Chicco Booster Seats Not As Safe As Advertised

Chicco Booster Seats Not As Safe As Advertised
Chicco Booster Seats Not As Safe As Advertised

A lawsuit has been filed against Artsana accusing the company of falsely claiming that its Chicco KidFit booster seats are safe for children weighing as little as 30 pounds and provide protection in side-impact crashes.

The suit, filed in September, focuses on the following seats: Chicco KidFit, KidFit 2-in-1, KidFit Zip Plus, KidFit Zip Air Plus, and the KidFit Adapt Plus Booster Seats.

According to the suit, experts have said for 20 years that booster seats are not safe for children weighing less than 40 pounds.

“As early as 2001, the National Highway Traffic Safety Administration (“NHTSA”) warned against the potential dangers of booster seat use by children weighing less than 40 pounds. According to NHTSA’s research, there is a 27% increased risk of moderate to fatal injuries for 3-to-4-year-olds when restrained in booster seats as compared to a fully-harnessed seat,” the suit filed by the law firm of Bursor & Fisher and Vozzolo.
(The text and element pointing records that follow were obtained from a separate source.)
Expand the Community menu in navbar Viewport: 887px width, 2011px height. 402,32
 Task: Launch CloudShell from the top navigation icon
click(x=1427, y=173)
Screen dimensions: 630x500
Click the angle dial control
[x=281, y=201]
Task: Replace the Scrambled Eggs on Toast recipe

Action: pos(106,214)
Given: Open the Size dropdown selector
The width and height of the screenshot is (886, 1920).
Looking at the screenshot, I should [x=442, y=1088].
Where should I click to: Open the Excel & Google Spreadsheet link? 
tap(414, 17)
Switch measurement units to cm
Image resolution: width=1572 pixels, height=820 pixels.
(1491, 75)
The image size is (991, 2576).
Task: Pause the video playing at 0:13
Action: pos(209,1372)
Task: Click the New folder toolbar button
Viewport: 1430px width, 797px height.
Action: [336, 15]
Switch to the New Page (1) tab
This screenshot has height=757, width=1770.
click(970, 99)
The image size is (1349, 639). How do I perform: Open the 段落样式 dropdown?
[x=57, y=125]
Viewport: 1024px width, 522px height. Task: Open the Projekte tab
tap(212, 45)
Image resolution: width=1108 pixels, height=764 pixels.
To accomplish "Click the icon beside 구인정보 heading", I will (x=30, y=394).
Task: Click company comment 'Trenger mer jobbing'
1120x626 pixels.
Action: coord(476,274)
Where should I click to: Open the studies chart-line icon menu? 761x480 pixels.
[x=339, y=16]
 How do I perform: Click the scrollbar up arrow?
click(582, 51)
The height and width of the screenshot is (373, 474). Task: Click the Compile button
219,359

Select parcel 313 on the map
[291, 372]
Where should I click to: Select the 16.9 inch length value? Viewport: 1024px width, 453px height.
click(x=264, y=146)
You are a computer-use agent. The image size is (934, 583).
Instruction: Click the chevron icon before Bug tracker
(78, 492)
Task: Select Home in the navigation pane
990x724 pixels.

And, last year, following a 10-month investigation into seven leading booster seat manufacturers, a Congressional subcommittee reached a damning conclusion:

“Artsana . . . deceptively marketed [its] booster seats with unsubstantiated claims about ‘safety features,’ while failing to disclose that those features have not been objectively shown to increase child safety.”

Its report went on to conclude that booster seat manufacturers including Artsana “endangered the lives of millions of American children and misled consumers about the safety of booster seats by failing to conduct appropriate side-impact testing, [and] deceiving consumers with false and misleading statements and material omissions about their side-impact testing protocols . . . and unsafely recommending that children under 40 pounds and as light as 30
pounds can use booster seats.”

“Despite the recent congressional findings and the decades-long consensus that booster seats are not safe for any child weighing less than 40 pounds, Artsana continued to market its Booster Seats as safe for children as small as 30 pounds, and as offering side-impact protection,” the suit says.

“In the absence of adequate federal regulation, Defendant ignored the prevailing safety knowledge and put profit over safety, making deceptive recommendations that mislead consumers into thinking its Products are safe for children as light as 30 pounds. Since their launch, Artsana has sold millions of Products and has likely earned hundreds of millions of dollars in profit.”